── Selected text
Apparently choosing a colour requires some sort of emotional intelligence that I do not possess. There. I have admitted it to myself. All those years of thinking I was a normal, stable person! It’s so depressing -I may need two things of Haagen Daaz.
So the whole painting situation begins with me going with the worst shopping companion EVER to pick paint. I thought I knew what I wanted – a light and cool colour scheme, but then changed my mind deciding to go for warmer colours. For those of you who have been paint shopping you can attest to the fact that there are thousands of paint colours to choose from. Seriously for a simple colour like red you can find at least 20 different shades. So with Jazz huffing and puffing behind me I tried to decide what colours I wanted. 45 mintues later it was obvious I had developped some kind of colour dyslexia and which point Jazz turned into her alter ego Sasha ( who scares the living daylights out of me), and I had to choose a colour fast or risk losing a limb. So I decided on a Parisian Taupe with White for the trim. Light colours because the room was small, but still warm.
Home. Heart palpitations begin because I am not sure anymore about the colour.
24 hours later most of the room is done. I have done a fabulous job but the colour is not turning out. The paint is still wet so I am not going to scream yet about how it looks like freaking BEIGE and not no Parisan Taupe!
Paint dries and it is a latte colour. Which is fancy for beige. I decide I need a bold colour for an accent wall because the thought that I am a person who would choose however subconsciously to paint their living room beige is enough to make me want to take up drinking. Jazz and I go back to the store and look at colours. Again the dyslexia, Sasha’s rage, my indecisiveness combine to make me go with an Iced Espresso.
Home. Iced Espresso applied to walls looks like well…brown on a wall. I mean the colour’s nice, it matched the damn latte very well but oh my good lord – there was something about that wall that made me incredibly angry. And then after a whole day of looking at it I got suicidal. I moved my couch to the middle of the room facing away from the wall and I tried to tell myself that it was nice, that I did a beautiful paint job, that I wasn’t a moron, that it matched, that I wasn’t the most horrible decorator in the entire universe. It didn’t work. The brown seemed to be laughing at me…it’s the kind of colour that takes over your mind. Everytime I got up and saw it I hated it more and more. It got to be quite irrational really. I mean who talks to a colour? Then Del saved me by coming over and dragging me out for Thai food and promising me we could go couch shopping tomorrow. She also assured me that she still loves me even though I suck at decision making.
So now I need to decide what to do. Do I prime over the brown and paint it the same as the rest of the room? Do I choose another colour and hope I don’t hate it too? I am going back and forth trying to decide. I’ve decided to keep with the latte/beige/parisian taupe because there is no way I am painting the entire room again. My whole body was killing me afterwards and I had blisters on my hands from all the work. So that colour definitely stays. It’s that bloody accent wall that’s driving me nuts. All I know is it’s either me or that brown. I am not going home until I have a can of paint in my hands. I’ve always like orange…or red. Or maybe I should just redo the whole room in a new scheme.
Symptomatic of my life…indecisive, can’t commit, and deep down underneath all the bs someone who likes beige. I deserve to eat vanilla ice cream for the rest of my life.
────
── Supplied entries
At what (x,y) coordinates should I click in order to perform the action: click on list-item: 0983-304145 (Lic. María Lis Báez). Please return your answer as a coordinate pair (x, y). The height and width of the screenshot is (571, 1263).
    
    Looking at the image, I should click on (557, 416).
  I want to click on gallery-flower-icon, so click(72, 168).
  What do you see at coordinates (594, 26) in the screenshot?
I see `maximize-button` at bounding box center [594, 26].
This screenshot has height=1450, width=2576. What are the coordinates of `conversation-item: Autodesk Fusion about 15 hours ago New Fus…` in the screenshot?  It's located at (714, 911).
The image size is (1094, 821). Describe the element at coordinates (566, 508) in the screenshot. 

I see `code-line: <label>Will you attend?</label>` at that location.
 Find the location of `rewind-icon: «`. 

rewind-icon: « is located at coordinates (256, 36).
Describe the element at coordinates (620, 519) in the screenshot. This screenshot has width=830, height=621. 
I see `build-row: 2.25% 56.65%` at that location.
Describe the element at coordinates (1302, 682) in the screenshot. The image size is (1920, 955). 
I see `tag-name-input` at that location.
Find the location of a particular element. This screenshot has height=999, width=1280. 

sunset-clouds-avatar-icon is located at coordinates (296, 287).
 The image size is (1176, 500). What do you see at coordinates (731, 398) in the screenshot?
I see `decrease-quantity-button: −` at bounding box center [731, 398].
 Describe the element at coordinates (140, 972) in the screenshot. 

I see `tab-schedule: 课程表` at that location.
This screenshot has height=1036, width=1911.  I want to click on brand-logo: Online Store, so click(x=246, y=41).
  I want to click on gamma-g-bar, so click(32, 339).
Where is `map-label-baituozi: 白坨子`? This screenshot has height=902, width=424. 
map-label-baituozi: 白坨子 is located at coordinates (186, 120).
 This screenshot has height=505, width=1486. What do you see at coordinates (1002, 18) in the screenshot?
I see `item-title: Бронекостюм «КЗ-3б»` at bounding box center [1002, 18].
────
### Requirement
From the post about painting the living room, quote everything from "Symptomatic of my" down to "of my life." word for word.

### Exercise answer
Symptomatic of my life…indecisive, can’t commit, and deep down underneath all the bs someone who likes beige. I deserve to eat vanilla ice cream for the rest of my life.